■ Trecho da fonte
Você disse que as pesquisas sobre os dados da fome no Brasil são muito falhas. Quais os principais erros?

A falta de verdade, a ignorância, a falta de contextualização, as premissas, as notícias erradas e/ou parciais, tudo isto pode levar ao erro de visão ou interpretação da realidade. Não te posso apontar um único aspecto, são vários, como tentei explicar. Exemplo: foi amplamente noticiado há algum tempo que o Brasil era um país de obesos! Houve grande repercussão nacional e internacional. O problema é que a notícia foi interpretada pela maioria das pessoas como se não houvesse problema nenhum de fome no Brasil! Outro exemplo, para o modelo econômico vigente é a premissa que quem ganha mais do que R$ 70,00 por mês, não está na linha da miséria! A pessoa tem que comer, morar, se transportar, comprar remédio… Dá? A cesta básica, por exemplo, é para uma pessoa? Uma família? Têm produtos de higiene pessoal? Afinal, escovar os dentes é básico… Produtos de limpeza, têm? Daria para continuar com muitos e muitos outros exemplos, incontáveis…

Em 2010 foi lançada a Campanha “9 Você Pode”, a qual dizia que com uma doação de 9 reais mensais, qualquer um poderia ajudar uma pessoa carente a ter as três refeições diárias durante 30 dias. Você sentiu que o brasileiro é um bom doador quando é chamado para uma causa como esta?

■ Dados do exercício
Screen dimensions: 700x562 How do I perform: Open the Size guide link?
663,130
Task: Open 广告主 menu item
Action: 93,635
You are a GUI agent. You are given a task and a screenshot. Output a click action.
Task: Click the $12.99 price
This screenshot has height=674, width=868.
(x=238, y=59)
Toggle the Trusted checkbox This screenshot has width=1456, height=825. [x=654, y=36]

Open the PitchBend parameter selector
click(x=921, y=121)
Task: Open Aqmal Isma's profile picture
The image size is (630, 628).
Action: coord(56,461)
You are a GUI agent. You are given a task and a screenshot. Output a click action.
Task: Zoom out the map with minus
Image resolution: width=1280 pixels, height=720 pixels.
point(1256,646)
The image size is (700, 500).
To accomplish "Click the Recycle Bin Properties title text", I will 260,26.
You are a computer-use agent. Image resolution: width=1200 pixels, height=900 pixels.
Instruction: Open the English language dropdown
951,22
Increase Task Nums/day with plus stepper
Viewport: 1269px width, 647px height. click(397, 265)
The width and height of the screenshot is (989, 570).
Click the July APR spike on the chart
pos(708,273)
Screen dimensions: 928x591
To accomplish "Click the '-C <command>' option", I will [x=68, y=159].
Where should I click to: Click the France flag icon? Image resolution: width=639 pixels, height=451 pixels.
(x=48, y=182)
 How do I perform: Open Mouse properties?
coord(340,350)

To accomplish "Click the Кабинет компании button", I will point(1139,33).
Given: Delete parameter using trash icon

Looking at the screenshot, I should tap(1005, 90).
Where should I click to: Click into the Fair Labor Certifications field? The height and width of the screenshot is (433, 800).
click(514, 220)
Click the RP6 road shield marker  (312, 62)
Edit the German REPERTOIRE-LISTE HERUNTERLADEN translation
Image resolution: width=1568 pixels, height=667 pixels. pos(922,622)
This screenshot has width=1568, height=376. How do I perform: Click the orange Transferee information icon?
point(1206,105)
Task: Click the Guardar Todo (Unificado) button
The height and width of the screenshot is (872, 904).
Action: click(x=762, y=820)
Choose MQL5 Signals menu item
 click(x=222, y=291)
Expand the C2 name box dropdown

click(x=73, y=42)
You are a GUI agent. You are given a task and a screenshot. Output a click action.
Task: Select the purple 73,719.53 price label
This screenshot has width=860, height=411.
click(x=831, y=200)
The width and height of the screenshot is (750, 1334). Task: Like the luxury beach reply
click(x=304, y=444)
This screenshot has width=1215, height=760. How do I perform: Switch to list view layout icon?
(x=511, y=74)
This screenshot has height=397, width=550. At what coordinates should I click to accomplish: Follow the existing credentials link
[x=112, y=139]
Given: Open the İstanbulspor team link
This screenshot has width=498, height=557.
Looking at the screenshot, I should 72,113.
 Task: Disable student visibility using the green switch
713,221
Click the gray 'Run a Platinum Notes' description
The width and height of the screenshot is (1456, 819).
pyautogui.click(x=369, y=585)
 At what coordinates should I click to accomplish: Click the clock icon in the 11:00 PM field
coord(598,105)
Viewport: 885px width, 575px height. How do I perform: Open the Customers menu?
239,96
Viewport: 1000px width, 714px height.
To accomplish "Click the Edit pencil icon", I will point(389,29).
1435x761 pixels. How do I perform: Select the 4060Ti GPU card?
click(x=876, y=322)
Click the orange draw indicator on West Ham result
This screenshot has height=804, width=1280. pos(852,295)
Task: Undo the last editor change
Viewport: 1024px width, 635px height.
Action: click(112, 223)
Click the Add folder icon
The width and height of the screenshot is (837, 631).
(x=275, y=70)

■ Tarefa A
As afirmações a seguir estão de acordo com o trecho sobre a fome no Brasil? Responda sim ou não a cada uma e cite as palavras do trecho que decidem a resposta.
(i) A Campanha “9 Você Pode” foi lançada em 2010.
(ii) A campanha propunha uma doação mensal de 70 reais.
(iii) A notícia de que o Brasil era um país de obesos teve pouca repercussão.
■ Tarefa B
Como ficam as linhas da listagem entre a que contém "The width and height of the screenshot is (750, 1334)." e o fim da listagem, inclusive, se você trocar "How do I perform" por "How can I do" sem mudar mais nada? Reescreva apenas essas linhas.

■ Resultado A
(i) Sim: "Em 2010 foi lançada a Campanha “9 Você Pode”".
(ii) Não: "com uma doação de 9 reais mensais".
(iii) Não: "Houve grande repercussão nacional e internacional."

■ Resultado B
The width and height of the screenshot is (750, 1334). Task: Like the luxury beach reply
click(x=304, y=444)
This screenshot has width=1215, height=760. How can I do: Switch to list view layout icon?
(x=511, y=74)
This screenshot has height=397, width=550. At what coordinates should I click to accomplish: Follow the existing credentials link
[x=112, y=139]
Given: Open the İstanbulspor team link
This screenshot has width=498, height=557.
Looking at the screenshot, I should 72,113.
 Task: Disable student visibility using the green switch
713,221
Click the gray 'Run a Platinum Notes' description
The width and height of the screenshot is (1456, 819).
pyautogui.click(x=369, y=585)
 At what coordinates should I click to accomplish: Click the clock icon in the 11:00 PM field
coord(598,105)
Viewport: 885px width, 575px height. How can I do: Open the Customers menu?
239,96
Viewport: 1000px width, 714px height.
To accomplish "Click the Edit pencil icon", I will point(389,29).
1435x761 pixels. How can I do: Select the 4060Ti GPU card?
click(x=876, y=322)
Click the orange draw indicator on West Ham result
This screenshot has height=804, width=1280. pos(852,295)
Task: Undo the last editor change
Viewport: 1024px width, 635px height.
Action: click(112, 223)
Click the Add folder icon
The width and height of the screenshot is (837, 631).
(x=275, y=70)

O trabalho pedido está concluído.